ABSTRACT

A French national project, named REVES, started in 2015. The project aims at designing a thin railway track, with neither ballast nor sleepers, in order to increase the gauge in tunnels. The goal is to obtain a cost-effective way to increase the gauge of old tunnels which were initially not adapted to modern freight gauge. Inside the project, a PhD thesis started with the purpose of studying a railway infrastructure design that replaces ballast and sleepers by an asphalt concrete layer. One main challenge of the thesis is to predict the behaviour of asphalt concrete under freight loadings. Special attention is given to creep under heavy and static (or very slow) loads, due to the viscoplastic nature of asphalt concretes. A viscoplastic model, based on the Perzyna formulation, was developed to describe the irreversible creep behaviour of asphalt concretes. Model parameters were identified by means of triaxial creep tests, performed at constant temperature. The model was implemented in FEM software Cast3M in order to perform structural computations.
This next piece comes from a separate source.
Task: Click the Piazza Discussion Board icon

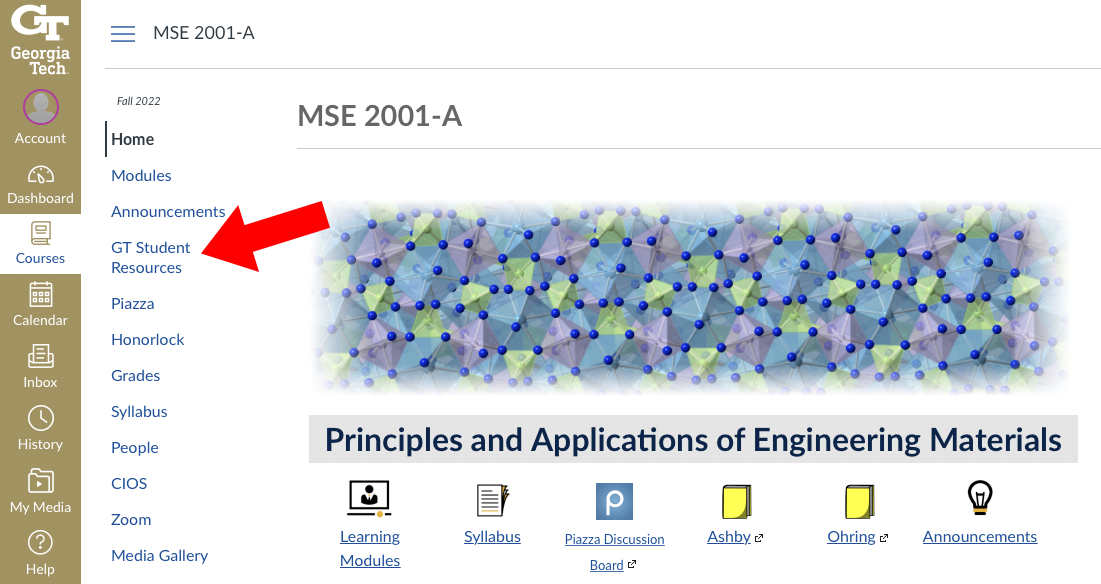Action: (614, 501)
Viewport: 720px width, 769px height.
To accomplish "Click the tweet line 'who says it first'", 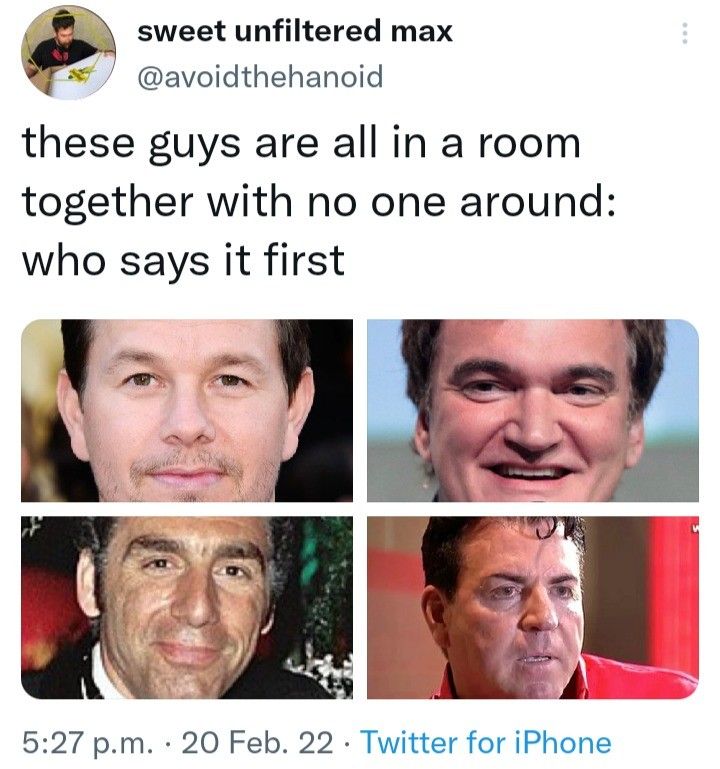I will point(183,261).
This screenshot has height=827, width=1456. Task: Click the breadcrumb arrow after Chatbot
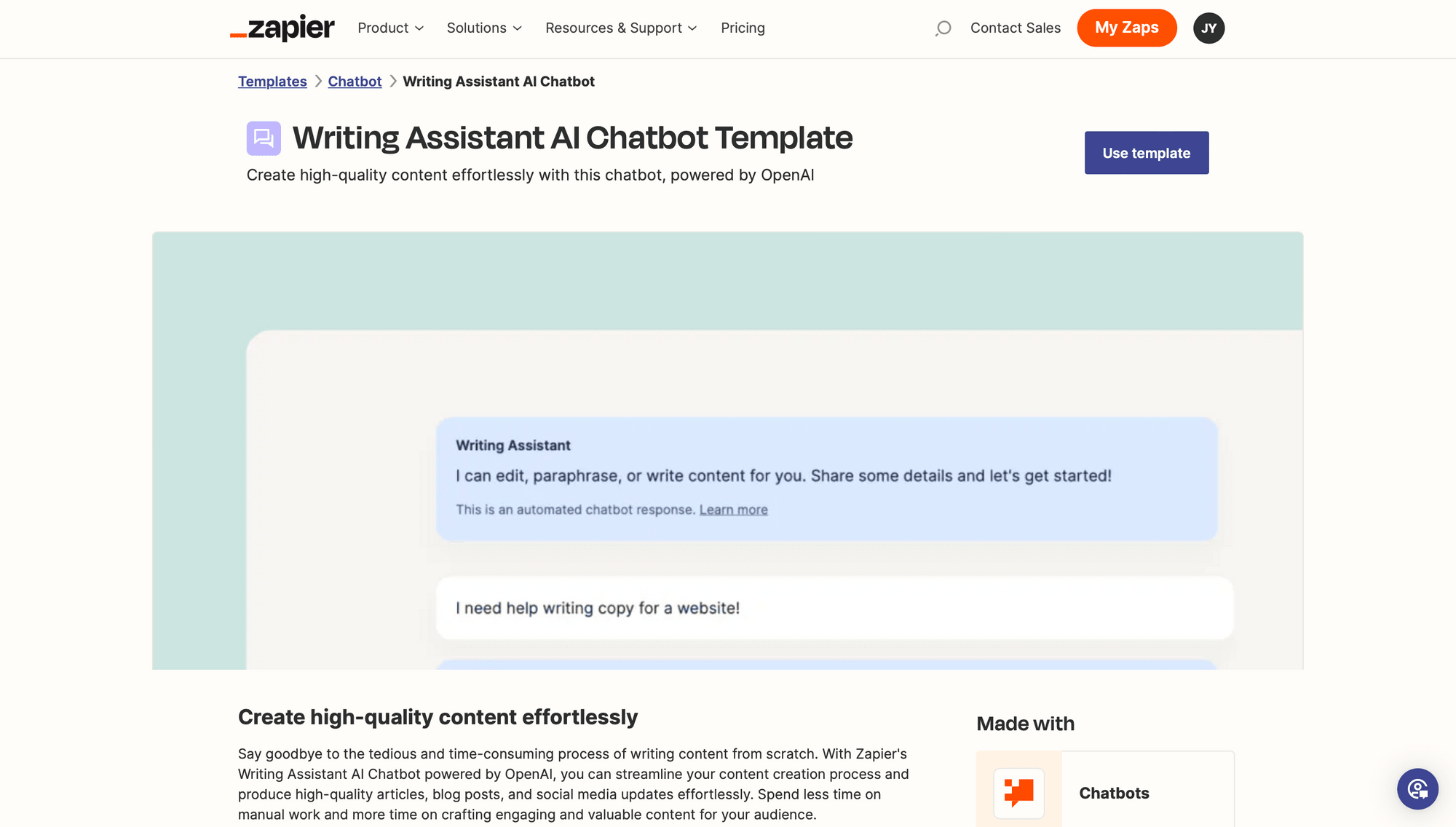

Some simulations of railway structures including an asphalt concrete layer were performed. A first observation is that under static or slow loading condition, stresses inside the structure redistribute over time, leading to eliminate any tensile stresses. The stress distribution tends toward a compressive state similar to those found in unbound materials. Then the final stress states are compared with the experimental stress domain initially used to identify the model parameters to validate the relevance of the whole approach.